Sublime Forum

Unexpected keyword in sublime text 3 when using a package command

#1

Introduction

I am developping a sublime text 3 package.

Suddenly, the command I am adding the the package broke. It throws every time the following error in the console:

Traceback (most recent call last):
  File "C:\Program Files\Sublime Text 3\Lib\python33\sublime_plugin.py", line 1456, in run_
    return self.run(**args)
TypeError: run() got an unexpected keyword argument 'redeploy_module'

This appears in “dirty” sublime as well as in clean state.

This happens when I add a list input handler.

This works

class ProjectNameInputHandler(sublime_plugin.TextInputHandler):
    def placeholder(self):
        return "Project's name - must already exist"

    # def next_input(self, args):
    #     if 'module' not in args:
    #         return RedeployModuleInputHandler()


# class RedeployModuleInputHandler(sublime_plugin.ListInputHandler):
#     def placeholder(self):
#         return "Module to create template for"

#     def list_items(self):
#         return [("Manager (v1)", "manager"),
#                 ("Projects (v2)", "projects")]
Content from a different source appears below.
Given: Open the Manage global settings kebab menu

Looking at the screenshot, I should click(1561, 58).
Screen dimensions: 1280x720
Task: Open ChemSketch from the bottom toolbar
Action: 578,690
class RedeployJobCommand(sublime_plugin.WindowCommand):
    def run(self, project_name):

        plugin_path = str(os.path.dirname(__file__))
        template_cli = "\"{}\\template-python-cli\\cli.py\""\
            .format(plugin_path)

        folder = self.window.extract_variables()['folder']
        args = "redeployJob {}".format(project_name)
        command = "echo 'python {} {}'".format(template_cli, args)
        self.window.run_command("exec", {
            "shell_cmd": command,
            "working_dir": folder
        })

    def input(self, args):
        if 'project_name' not in args:
            return ProjectNameInputHandler()
        # elif 'module' not in args:
        #     return RedeployModuleInputHandler()

This does not work

import sublime_plugin
import os


class ProjectNameInputHandler(sublime_plugin.TextInputHandler):
    def placeholder(self):
        return "Project's name - must already exist"

    def next_input(self, args):
        if 'module' not in args:
            return RedeployModuleInputHandler()


class RedeployModuleInputHandler(sublime_plugin.ListInputHandler):
    def placeholder(self):
        return "Module to create template for"

    def list_items(self):
        return [("Manager (v1)", "manager"),
                ("Projects (v2)", "projects")]


class RedeployJobCommand(sublime_plugin.WindowCommand):
    def run(self, project_name, module):

        plugin_path = str(os.path.dirname(__file__))
        template_cli = "\"{}\\template-python-cli\\cli.py\""\
            .format(plugin_path)

        folder = self.window.extract_variables()['folder']
        args = "redeployJob {}".format(project_name)
        command = "echo 'python {} {}'".format(template_cli, args)
        self.window.run_command("exec", {
            "shell_cmd": command,
            "working_dir": folder
        })

    def input(self, args):
        if 'project_name' not in args:
            return ProjectNameInputHandler()
        elif 'module' not in args:
            return RedeployModuleInputHandler()

It throws the error described in the introduction.

I do not understand why it does that. What I am doing wrong ?

0 Likes

#2

What happens if you rename module here to redeploy_module ?

`

0 Likes

#3

That was the mistake !

The output of RedeployModuleInputHandler is given back as redeploy_module I guess (SomeTextTotoInputHandler output is generated like so: some_text_toto, am I right or is it just a coincidence ?

0 Likes

#4

The name of the Input Handler subclass is used by Sublime to determine what the name of the argument it represents is; RedeployModuleInputHandler becomes redeploy_module_input_handler which becomes redeploy_module; the name that will be used for the command argument.

The class either needs to be named the same as your expected command argument OR implement the name() method to change the default. However one would normally name it based on the argument and only implement name() if you’re going to re-use the same handler for multiple arguments.